Passing generations have not eroded Atchison’s pride in Ms. Earhart. The aviator’s face is embedded in the city logo, and the Amelia Earhart Memorial Bridge crosses the Missouri River leading into town. Also bearing her name: Atchison’s airport, a local highway and a museum at her birthplace on North Terrace Street.
Ms. Earhart grew up during Atchison’s heyday, but subsequent decades brought floods, a drop in population and, more recently, the beginnings of a downtown revival.
Lewis and Clark camped on these hills during their westward expedition, and the city that sprouted later served as a hub along the Atchison, Topeka & Santa Fe Railway. Today, the steep, brick-paved residential streets remain lined with stately homes dating to Atchison’s glory years, though some have fallen into disrepair. This city has also been home to a Rock & Roll Hall of Fame member, three Kansas governors and a United States senator, but most everyone agrees that Ms. Earhart is the most notable export.
“She’s quite our headliner,” said David Butler, a nearly lifelong Atchison resident who said that the newest claims about the flier’s disappearance had dominated conversation at his coffee club. Mr. Butler said he was personally curious to know what happened to Ms. Earhart, but also thought Atchison benefits from all the theories.
“I think the uncertainty is probably better for us in keeping her memory alive,” Mr. Butler said.
Over the weekend, festival participants, many fresh with questions after watching the new documentary, signed a birthday card for Ms. Earhart, toured the white house overlooking the river where she spent much of her youth and visited Trinity Episcopal Church, where the font used in Ms. Earhart’s baptism is still at the front of the sanctuary. The weekend later took a tragic turn: On Sunday, a stunt pilot who had performed at the festival and an employee of the Atchison airport died in a plane crash.
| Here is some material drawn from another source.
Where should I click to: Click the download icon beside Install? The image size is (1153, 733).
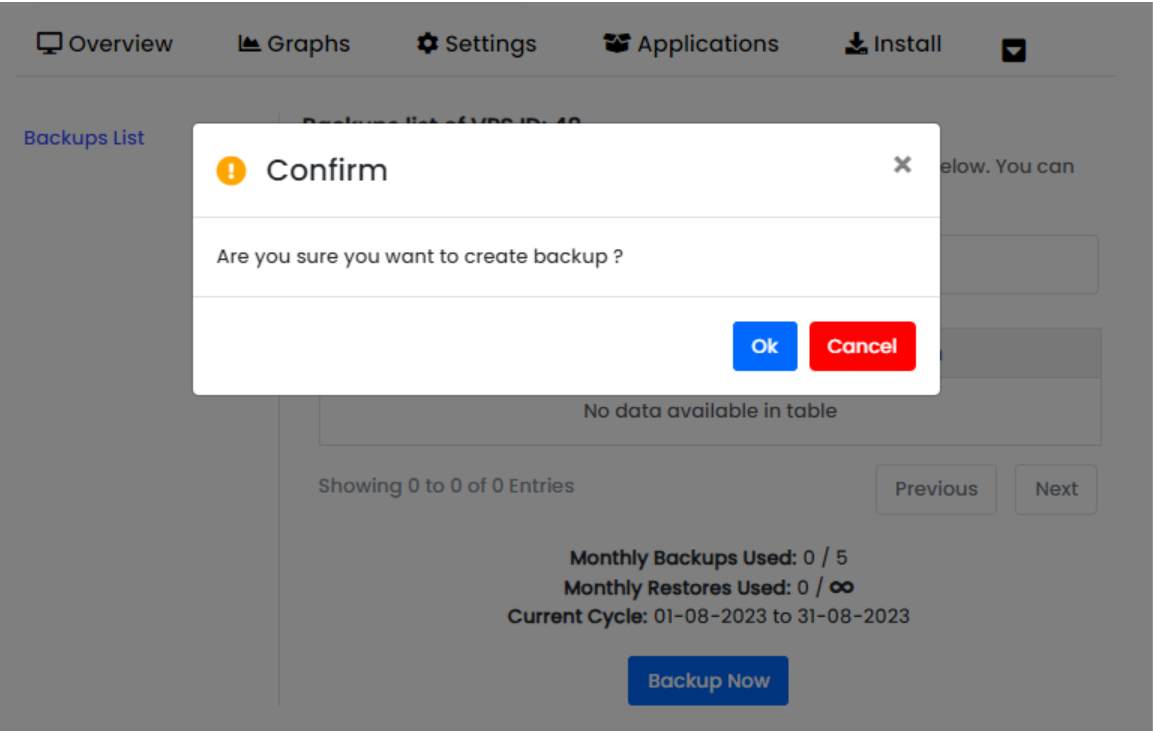(x=856, y=44)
On Saturday, residents spoke with pride as they told tourists that Ms. Earhart was more than just a record-setting pilot, but also a social worker, writer and a feminist decades ahead of her time. At the Earhart Birthplace Museum, volunteers recited details about the aviator’s former home — the wallpaper is nearly identical to when she lived there, and the woodwork untouched — and pointed to a collection of books offering disparate conclusions about her fate.
Ann Shaneyfelt, the museum’s chairwoman, said it was policy not to favor one conclusion over another. “We say, ‘Here’s a theory, here’s a theory, here’s a theory,’” said Ms. Shaneyfelt, herself a pilot.
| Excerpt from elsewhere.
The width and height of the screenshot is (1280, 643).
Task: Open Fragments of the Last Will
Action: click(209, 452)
She, too, said she did not especially want a definitive answer, “because that mystique is still why people are talking so much about her.”
Of course, others yearn for finality. Some among them: a few remaining Atchison residents old enough to recall glimpsing Ms. Earhart when they were children.
Bob Handke, a corn and soybean farmer, was displaying his own plane on Saturday at the Amelia Earhart Airport, just a few yards from the hangar holding the last intact Lockheed Electra L-10E, the type of plane that Ms. Earhart flew in her attempt to circumnavigate the Equator.
Mr. Handke, 90, said he remembered watching Ms. Earhart parade down Commercial Street when she came home to Atchison in 1935. “It would be nice to know what really, really happened to her,” he said.
Josephine Hildman, 89, also remembered Ms. Earhart’s trip to Atchison that year. Ms. Hildman said the aviator walked into her family’s chili restaurant, placed a to-go order and asked Ms. Hildman, then about 8 years old, about school and her interests.
“I was impressed with her,” Ms. Hildman said Saturday, “especially because she wore pants” at a time when most women favored dresses.
Ms. Hildman said she watched the recent documentary hoping for irrefutable proof about what happened to Ms. Earhart. The community needs certainty, Ms. Hildman said, and Ms. Earhart deserves a proper burial.
But the documentary left her unconvinced, and still the mystery persists.